Wednesday, September 2, 2009

A glow worm is a small insect


A glow worm is a small insect that glows to attract a mate. It's not the same as a firefly, though they are of the same family, I think. The one and only time I ever saw a glow worm was while I was living in France for several years. The people who pointed it out to me also told me that they rarely are seen anymore, due to environmental issues no doubt.

I also became acquainted with pottery in France. I knew that I would be living there for awhile, and that I needed to learn the language, and taking pottery classes with a group of French people who were virtually my new neighbors, seemed to be a perfect way to help accomplish that since I had been interested in working with clay for a long time.

These two things, the Glow worm and pottery might not seem related, but you haven't heard the whole story. It's a very long story, and I'll only tell some of it today.

Sometime while struggling with learning the French language and learning how to work with recalcitrant lumps of clay, I decided to take pottery workshops. The first one that I signed up for was in England since I mistakenly thought that the language would be the same. The second workshop that I took the following year was held in the Jura Mountain region of France. I felt like I was comfortable enough with French to think that I could do that. I probably didn't read the ad in the Ceramic revue magazine very well, however, since my main concern was that it should take place not far from where we were living. It turns out that it was taught by a ceramic engineer who had his degree from a really prestigious university in France, and was used to teaching professional potters who were looking to refine their knowledge of glazing chemistry. Wow, the only way I got through chemistry in college was by becoming friends with a really nice, sort of nerdy chemistry genius in my class who took pity on me and my girlfriend and gave us the answers. In other words, I really didn't know anything about chemistry. Actually, I don't think that any of the other participants in the workshop read that ad very well either, except for one know-it-all who came to classes dressed in a sparkling white labcoat every day. "You didn't read the ad very well, did you?" she asked us while shaking her head.

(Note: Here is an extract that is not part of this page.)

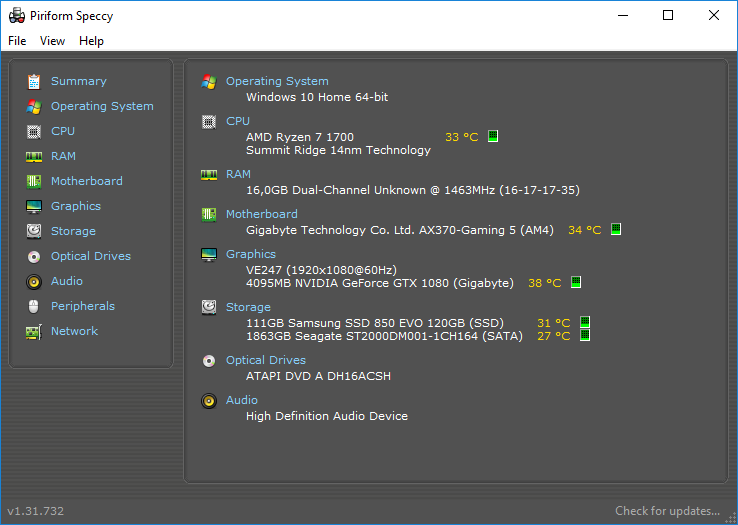The width and height of the screenshot is (738, 525).
Task: Click the Motherboard icon in sidebar
Action: coord(34,181)
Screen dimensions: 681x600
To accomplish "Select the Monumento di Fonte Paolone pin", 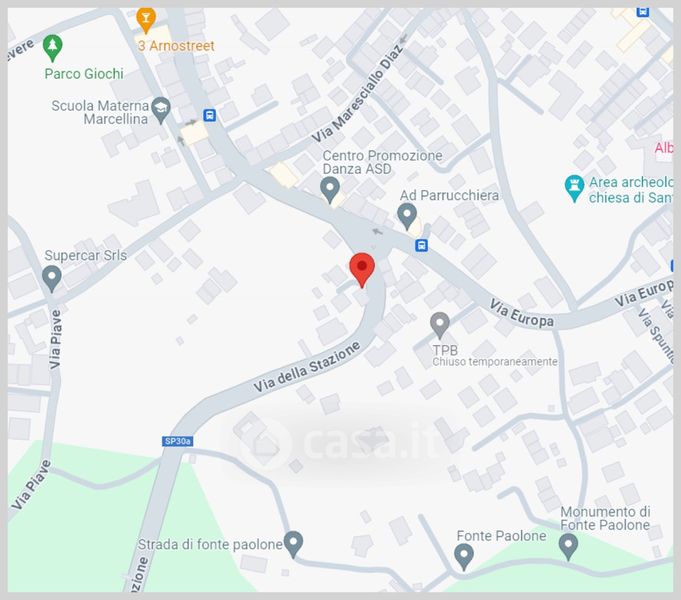I will tap(568, 547).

The instructor hated us from the start. Well, that's not exactly true, he actually didn't hate me. In fact, he seemed to like me? I'm not sure why, but I did take advantage of it. "You cannot imagine what jerks you are!" he told us several times during those two weeks.

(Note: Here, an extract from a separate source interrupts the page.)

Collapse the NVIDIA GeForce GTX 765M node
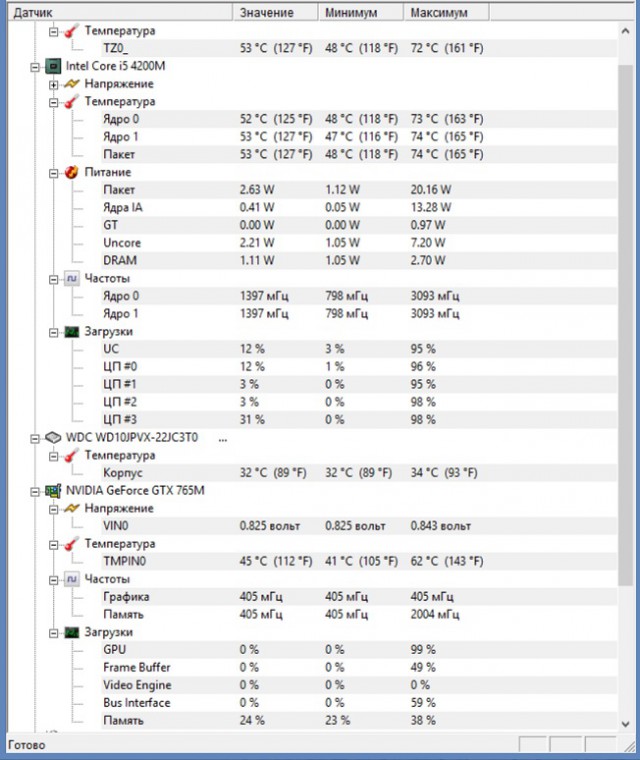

Oh, and I didn't tell you about the accommodations. We each had our own sort of little sheds. Really very rustic, to say the least. They were closed up all year except for July and August when he conducted his workshops, so the mildew was pretty bad. I had severe headaches from the smell each night as I tried to sleep but couldn't. When my husband saw the sheds the first time, he said, "you aren't going to stay here are you?" What could I say, my obsession with clay had started, and there was no going back. I needed to learn more than I needed sleep, or cleanliness, or all the other things missing there, so I did stay. All the other participants, even the lab coat lady thought that the accommodations were 'charming'. At least they did until the mice running back and forth in the attic space right over all of our heads got to be too frantic and noisy.

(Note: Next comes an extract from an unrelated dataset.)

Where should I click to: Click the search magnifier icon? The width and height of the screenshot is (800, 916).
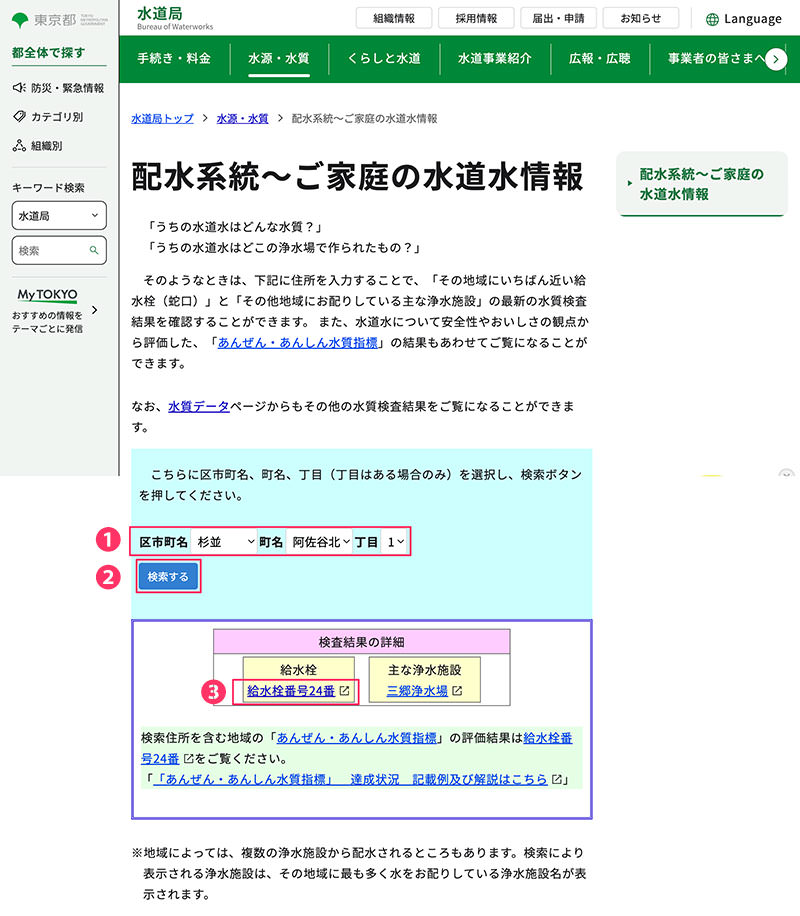tap(93, 249)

We struggled along with our daily work. Mornings were spent in scientific lectures with our handbooks that we were given at the beginning of the class. Afternoons we took to the studios where we attempted to create great stuff while enduring the disdain of the dreaded instructor. After our evening meals made by our instructor's elderly mother and taken together at an outside table under a tree, we all would set off as a group on our nightly walks. Since the other participants were all either French or French-speaking Swiss, our walks were not strolls around the village as a couch-potato American might take, but rather long, and to me, grueling affairs taken well into the French countryside, over fields and under barbed wire fences, through thick woods and deep valleys. To someone like me who wasn't sleeping at all, it was going to the point of exhaustion and further.

This is where the glow worm comes in. When we finally arrived back at our little group of sheds each night in the most profound of darkness that one can only find in a tiny French village tucked away in the countryside, I would look with anticipation for the faintest glow in the damp dark grass. There it would be - like a beacon, or a small beating heart - waiting like the best of friends to a lonely stranger, a tiny glow worm.